▸ **RECORDS TO USE**
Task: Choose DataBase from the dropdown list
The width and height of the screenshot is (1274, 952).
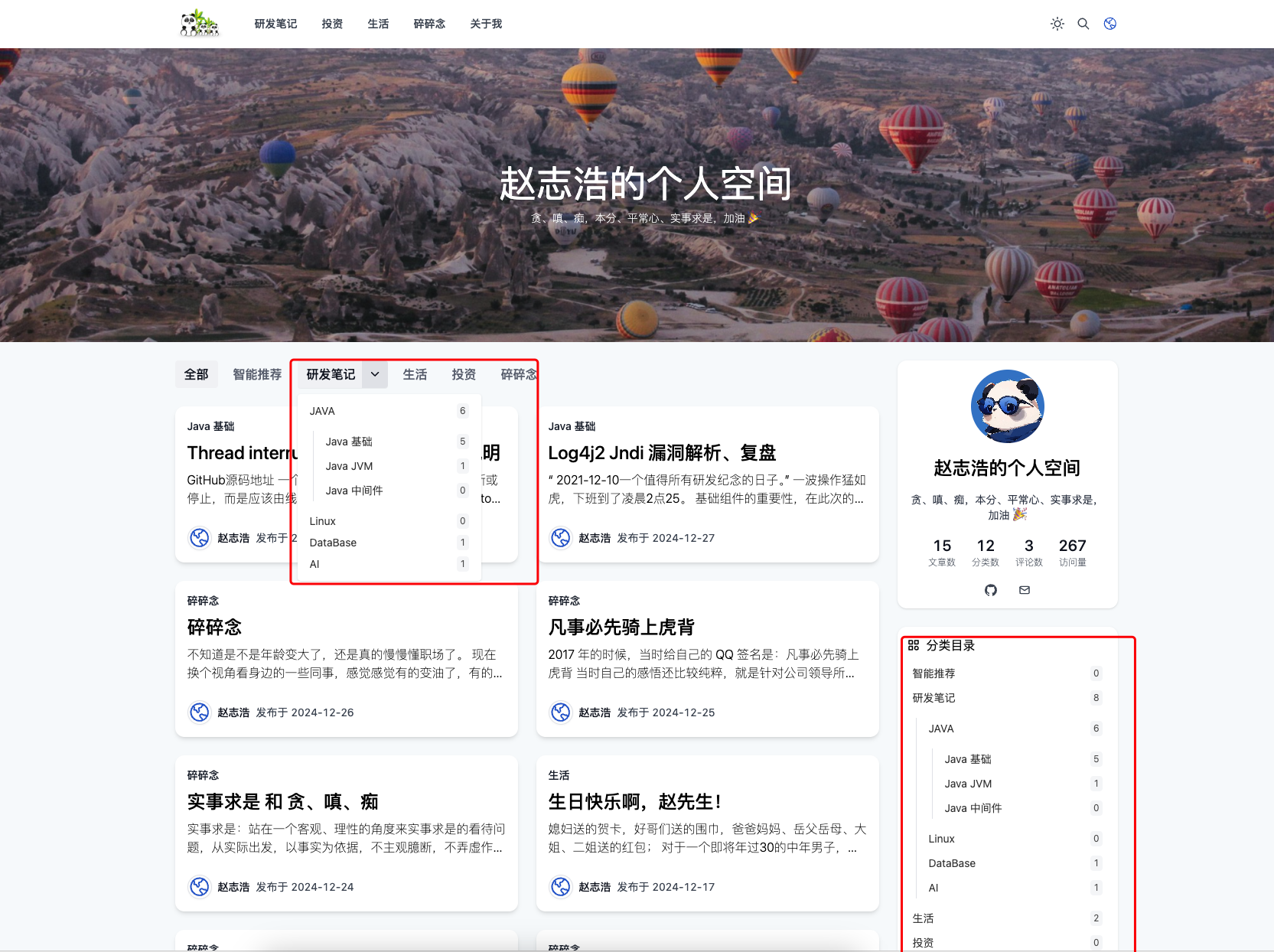Action: (333, 543)
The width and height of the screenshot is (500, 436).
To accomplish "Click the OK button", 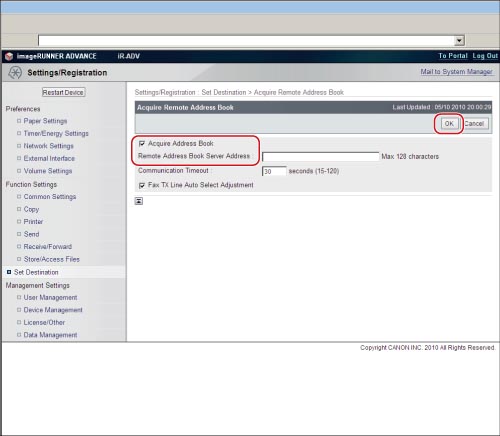I will 449,124.
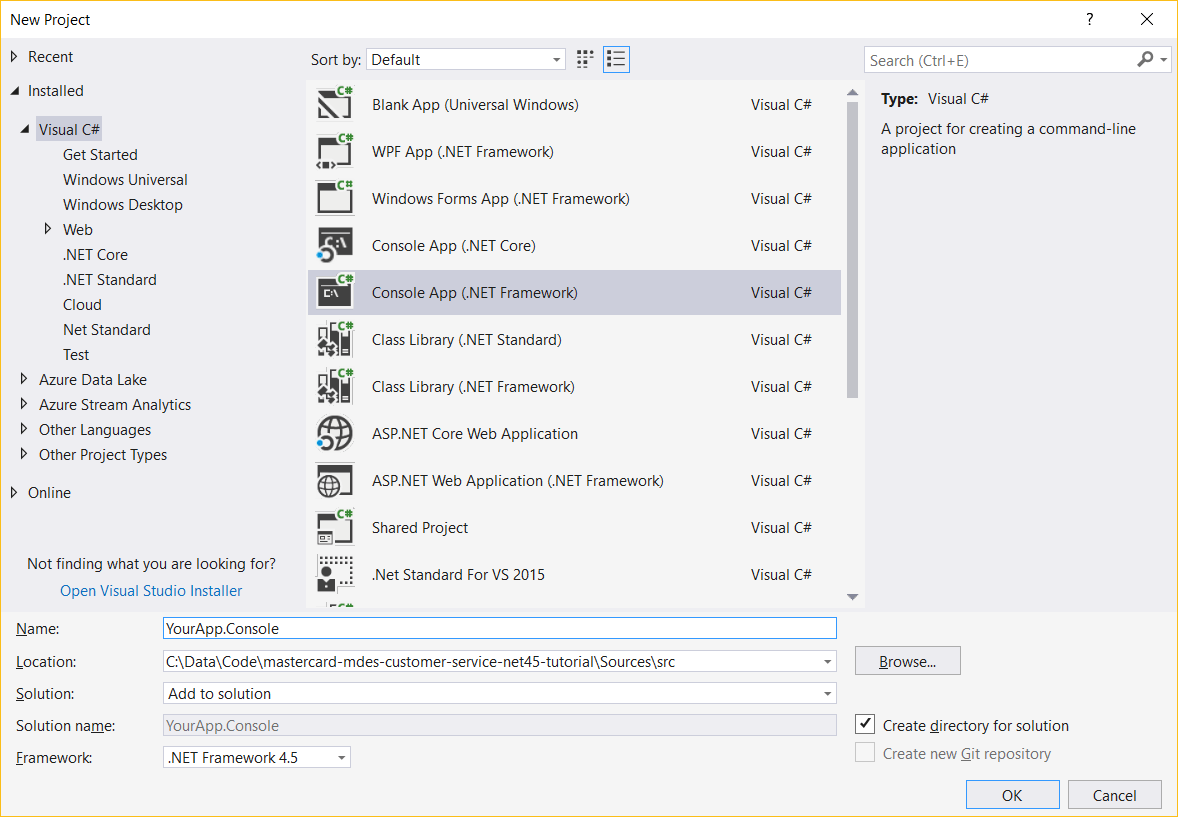1178x817 pixels.
Task: Expand the Azure Data Lake node
Action: (25, 380)
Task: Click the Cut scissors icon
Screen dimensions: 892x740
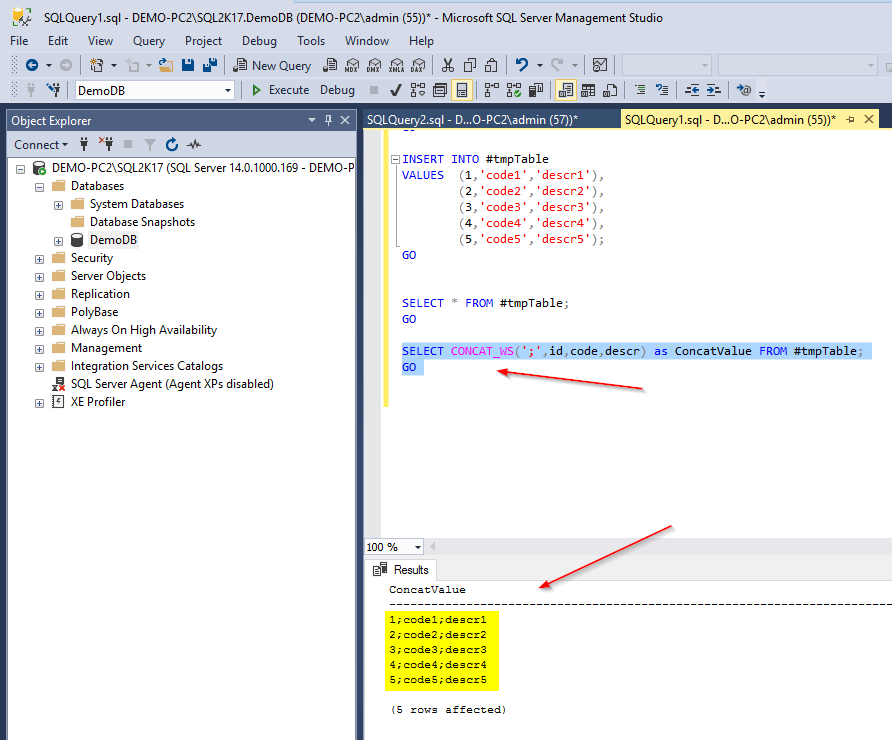Action: click(x=448, y=65)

▸ **TRY IT**
Write the lines out again exactly, beginning at the one containing "Task: Click the Cut scissors icon" and ending with the last line of the entries, but without any pictures.

▸ **RESULT**
Task: Click the Cut scissors icon
Screen dimensions: 892x740
Action: click(x=448, y=65)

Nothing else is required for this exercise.